This morning I ran across what looked to be an interesting article submission service called Content Crooner. Before I shell out any money, I almost always try to find honest reviews of the product.
So I Googled "Content Crooner review" and came up with quite a few results.
1. One Article Marketer's Review of Content Crooner
This reviewer was impressed by the image of a lizard with a microphone as a "first impression". She also said, "The color scheme of the Content Crooner website is aesthetically pleasing. The buttons are nice and glossy, and the layout easy to follow. " In addition the Login Page is "very straightforward". Based on those factors and some more fluffy stuff, she "strongly recommends"
Article Crooner. (OMG)
2. Jim's Marketing Resource Guide praised Content Crooner
(he says he used it by its old name, Article Marketer, with great results) The problem I have with this review is that the link provided goes to another page on Jim's site that auto directs you to the Content Crooner site. This suggests an affiliate relationship to me and as such is usually not acceptable proof.
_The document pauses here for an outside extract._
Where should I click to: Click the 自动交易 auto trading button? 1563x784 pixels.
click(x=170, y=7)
3. The next review is on YouTube
Content Crooner Review - By ArticleSubmissionReview.com
He calls it a "no frills article submitter" - the video shows how simple the software is to use, but nothing else (yawn)
4. Article Submission Review (from the fellow who gave us the video above)
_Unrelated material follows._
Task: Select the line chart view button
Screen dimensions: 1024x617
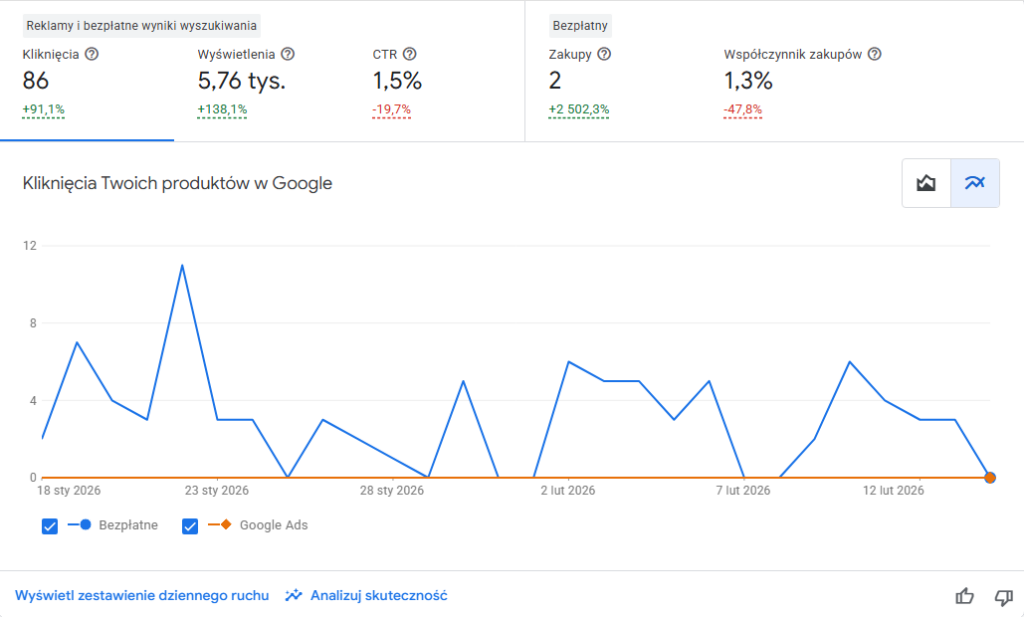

This fellow gave the product only 3 stars (out of 5) mainly because the software has no article spinning capability! He recommends other software but the links go to a page on his site. One is a squeeze page. This site drips with affiliate links.
5. a host of other reviews much like the first four reviews. I don't trust any of them either because they offer something else with an affiliate link or because they are too energetic in their recommendation based on the ease of use. I think these are also signs of affiliation.
As usually happens, searching for pure, honest reviews of a product are fruitless.
I suggest relying on opinions of posted by members at trusted forums. The poster usually is not selling the product and he or she often has something at stake - credibility on the forum.